When we moved back to San Antonio in 1988, my mom and dad and I discovered Book Stop. It was part of a chain but the location we went to was housed in what used to be a grocery store in a classic Art Deco building with curving lines and neon. And when they had a fresh shipment of books you could smell the warm paper and ink when you walked into the store. My mom used to take a deep breath when she stepped inside and people would kind of look at her funny, but it was a lovely smell. Also, the selection was amazing and incredibly diverse.

For all the years I lived at home, my favorite bookstore was the B. Dalton at Rolling Oaks Mall. It was right off the Food Court so it was in a prime location though the store itself was about as big an overstuffed closet. But on payday-Friday my mom, dad, and I would head over to the mall after dinner and go in through Dillard’s then to the Food Court where my dad would get a soft pretzel and my mom and I would get ice-cream cones because we had to fortify ourselves for our invasion of B. Dalton. The store was managed by two ladies who would light up when they saw us coming. They would have the books I’d ordered, my dad’s model airplane magazines, and new stuff to show my mom. All three of us would walk out with a bag of books and magazines then spend the weekend reading.

Then there was the time I took my parents to a Barnes and Noble superstore for the first time. They walk in with me and their eyes widened and I went, uh okay, let me get them a cup of coffee at the Starbucks there. They’d never been to a Starbucks either so I had to order for them then after we finished our coffees we agreed to meet back up in an hour and off we all went. I loved Barnes and Noble stores because they always a good cheap section and one bookseller I got to know recommended this book about a boy wizard to me one day called ‘Harry Potter and the Sorcerer’s Stone’.

Then my mom, dad, and I discovered the Half-Price Books on Broadway which is an old house where the floorboards creak and groan. My mom said it smelled like old books, which was a good smell along with the old creaky wood. My favorite Half-Price Books was the location in the Medical Center because there were two huge cats that lived there. They’d been born in the back of the store and one sat up on the counter and the other waddled around the store (yes, he waddled because he’d looked like he swallowed a basketball). Sadly, the cats weren’t allowed to move with the store when it was relocated (they were adopted out).

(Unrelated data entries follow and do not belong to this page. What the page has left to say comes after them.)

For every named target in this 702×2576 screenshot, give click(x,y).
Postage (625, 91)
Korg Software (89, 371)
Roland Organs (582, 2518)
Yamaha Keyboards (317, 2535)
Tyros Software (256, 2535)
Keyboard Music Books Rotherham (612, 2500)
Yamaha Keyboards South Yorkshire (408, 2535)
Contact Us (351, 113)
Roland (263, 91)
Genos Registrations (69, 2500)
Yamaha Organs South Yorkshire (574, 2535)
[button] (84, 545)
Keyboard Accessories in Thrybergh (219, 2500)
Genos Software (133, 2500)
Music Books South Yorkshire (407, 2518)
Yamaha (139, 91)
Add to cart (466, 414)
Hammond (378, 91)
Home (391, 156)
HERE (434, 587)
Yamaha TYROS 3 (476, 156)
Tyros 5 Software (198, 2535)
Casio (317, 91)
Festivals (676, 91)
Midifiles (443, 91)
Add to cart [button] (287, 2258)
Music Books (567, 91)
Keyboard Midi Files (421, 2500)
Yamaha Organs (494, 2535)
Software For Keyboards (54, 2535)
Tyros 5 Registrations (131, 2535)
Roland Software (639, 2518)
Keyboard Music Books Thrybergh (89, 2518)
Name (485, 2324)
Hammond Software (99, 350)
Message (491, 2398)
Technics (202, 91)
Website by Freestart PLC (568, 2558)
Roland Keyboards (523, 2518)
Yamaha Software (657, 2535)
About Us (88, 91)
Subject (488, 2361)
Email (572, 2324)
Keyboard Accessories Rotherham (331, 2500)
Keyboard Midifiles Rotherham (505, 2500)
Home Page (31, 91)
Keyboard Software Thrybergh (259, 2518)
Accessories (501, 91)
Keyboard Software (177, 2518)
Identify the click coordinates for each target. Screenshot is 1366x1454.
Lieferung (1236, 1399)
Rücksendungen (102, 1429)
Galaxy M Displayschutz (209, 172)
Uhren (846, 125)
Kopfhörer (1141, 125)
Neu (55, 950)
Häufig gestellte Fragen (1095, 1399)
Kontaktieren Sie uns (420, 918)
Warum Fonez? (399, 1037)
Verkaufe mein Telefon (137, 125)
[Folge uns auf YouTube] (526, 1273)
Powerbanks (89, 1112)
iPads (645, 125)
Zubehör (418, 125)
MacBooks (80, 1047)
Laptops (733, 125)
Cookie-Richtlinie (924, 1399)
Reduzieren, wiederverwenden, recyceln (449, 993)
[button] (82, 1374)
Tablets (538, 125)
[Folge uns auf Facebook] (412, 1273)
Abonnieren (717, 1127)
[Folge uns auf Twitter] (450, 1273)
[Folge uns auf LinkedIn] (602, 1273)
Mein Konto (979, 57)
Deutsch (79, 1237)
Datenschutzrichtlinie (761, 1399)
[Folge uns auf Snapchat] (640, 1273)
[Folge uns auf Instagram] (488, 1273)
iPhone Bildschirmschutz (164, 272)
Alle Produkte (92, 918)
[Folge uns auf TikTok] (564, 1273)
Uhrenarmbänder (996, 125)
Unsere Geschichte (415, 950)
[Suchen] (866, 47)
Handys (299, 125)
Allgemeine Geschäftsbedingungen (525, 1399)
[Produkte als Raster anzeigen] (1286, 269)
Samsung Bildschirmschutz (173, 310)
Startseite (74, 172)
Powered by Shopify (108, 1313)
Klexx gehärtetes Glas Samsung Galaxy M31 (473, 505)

But the bookstore I always wanted to go to closed down before I was even born. The store was Marks and Co. in London, England. I learned of this bookshop from a movie I discovered one day on cable back in the 80’s called ’84 Charing Cross Road’ (the store’s address in London) . It’s about a twenty-year correspondence between an American woman, Helene Hanff, a writer based in New York City, and the book’s principle buyer, Frank Doel. Ms. Hanff started writing to the shop in 1949 looking for English books by English writers she couldn’t find in New York City and for twenty years she bought books from them, and sent food parcels in the years after the war when she heard about the post-war rationing in England. A friend of hers visited the shop in the early 1950’s and described it like something straight out of a Charles Dickens’ novel. It was old and her friend said the old oak was gray from all the dust it had absorbed over the years, the books were old and leather-bound and bit worn, and they had a table of old illustrated magazines. The store closed in 1970 after Mr. Doel passed on and the building was bought out to be re-developed though there is a plaque about the store and movie (and play, too).

My dream bookshop would then be old and creaky, yet with an amazing selection and serving good coffee. It would be a place welcome to any reader of any taste. There’d would be popular fiction, snooty literary fiction, vintage books not costing an arm and a leg, reference books out the kazoo, and magazines both old and new.

Sadly, I spend most of my reading time today with my Kindle because it’s easier on my eyes. But I can dream of a bookshop and a worn old book open on my lap.